A fourth misconception is that task difficulty is merely descriptive and pedagogically inert. The matchstick-riddle experiment on difficulty revelation shows that revealing objective difficulty changes behavior on hard tasks, specifically by increasing solution time and persistence, even when success rate is unchanged (Spielberg et al., 2022). This indicates that the communication of difficulty can itself become an intervention variable.
6. Benchmark construction, system design, and future directions
Current work increasingly treats TDA not only as post-hoc measurement but as a design primitive for building evaluation suites and adaptive systems. TASTE is a clear example. It begins from tool sequences rather than natural-language scenarios, uses LLM-judged plausibility to train an Adaptive Contrastive trigram model, clusters sampled sequences with semantically weighted edit distance, and then applies graduated difficulty evolution through adversarial user behavior, policy-pressure patterns, and database-grounded decoys. The result is a benchmark that is simultaneously more difficult and more structurally diverse than its predecessor (Keren et al., 27 May 2026).
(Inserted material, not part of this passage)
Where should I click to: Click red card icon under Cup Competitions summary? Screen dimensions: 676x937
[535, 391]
AGI-Elo suggests a complementary route: difficulty-aware evaluation should be benchmark-intrinsic, with every test case receiving a rating on a shared competence–difficulty scale. Because the framework reports long-tail difficulty distributions, predictive performance curves, and oracle gaps, it supports a notion of “distance to mastery” that ordinary aggregate accuracy conceals. Across all AI agents and tasks studied there, gaps to 99%-confidence oracles remain large, around 1031–1185 rating points, while even 50%-confidence oracle gaps remain around 233–387 points for AI agents (Sun et al., 19 May 2025).
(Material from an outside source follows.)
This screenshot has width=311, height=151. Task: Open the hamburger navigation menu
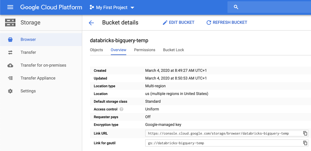point(10,7)
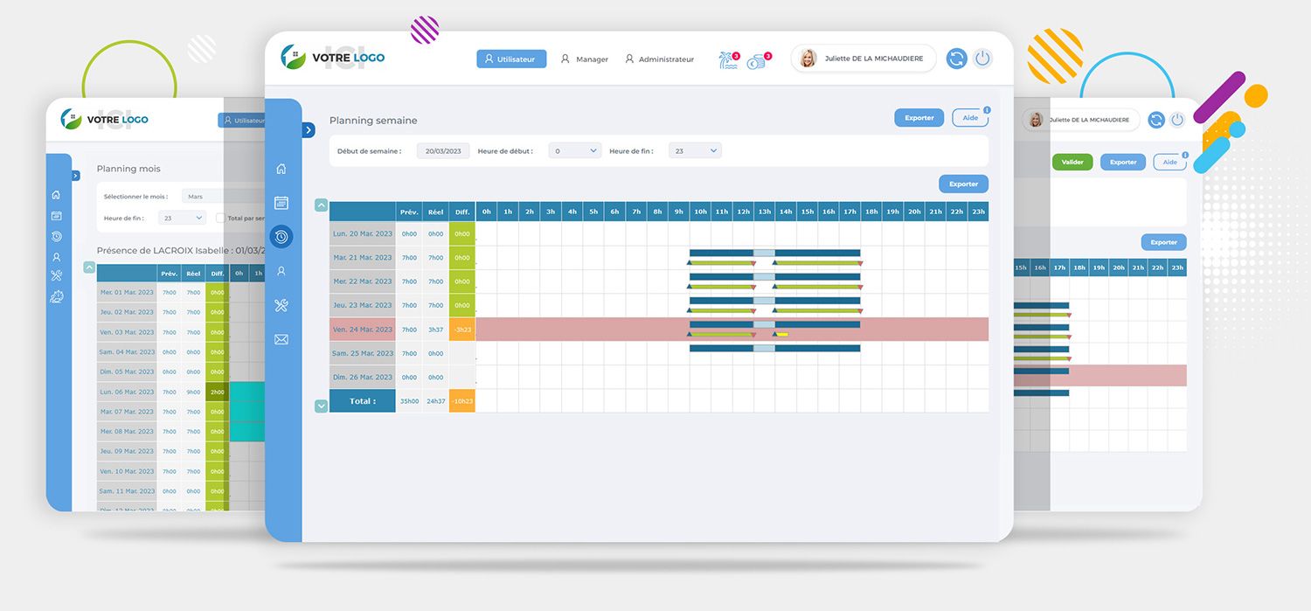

For system design, several concrete principles recur across the literature. Auxiliary tasks should be chosen when they are strongly associated with difficulty and predictable from the input, as Bloom’s labels are for educational science questions (V et al., 2022). Difficulty estimators for open-ended tasks should incorporate behavior traces, not just outcomes, because practice behavior can be more diagnostic of future learning than the adjustment policy itself (Schütt et al., 2023). Difficulty judges in programming and similar structured domains should be grounded in explicit numeric and operational features rather than text-only impressions (Tabib et al., 23 Nov 2025). In curriculum learning, lightweight task-dependent estimators are preferable to task-agnostic heuristics whenever feasible (Toborek et al., 4 Jan 2026).
Future directions in the corpus are consistent. They include richer IRT-like or rating-based models with more nuanced parameters, integration of textual difficulty with learner-response or item-response data, cross-domain extension to embodied and multimodal agents, behavior-aware adaptive curricula, and automated generation of benchmarks whose difficulty and coverage co-evolve with model capability (Sun et al., 19 May 2025, Keren et al., 27 May 2026). Taken together, these works suggest that TDA is moving from a peripheral annotation problem toward a central infrastructure problem for evaluation, personalization, and scientifically interpretable benchmarking.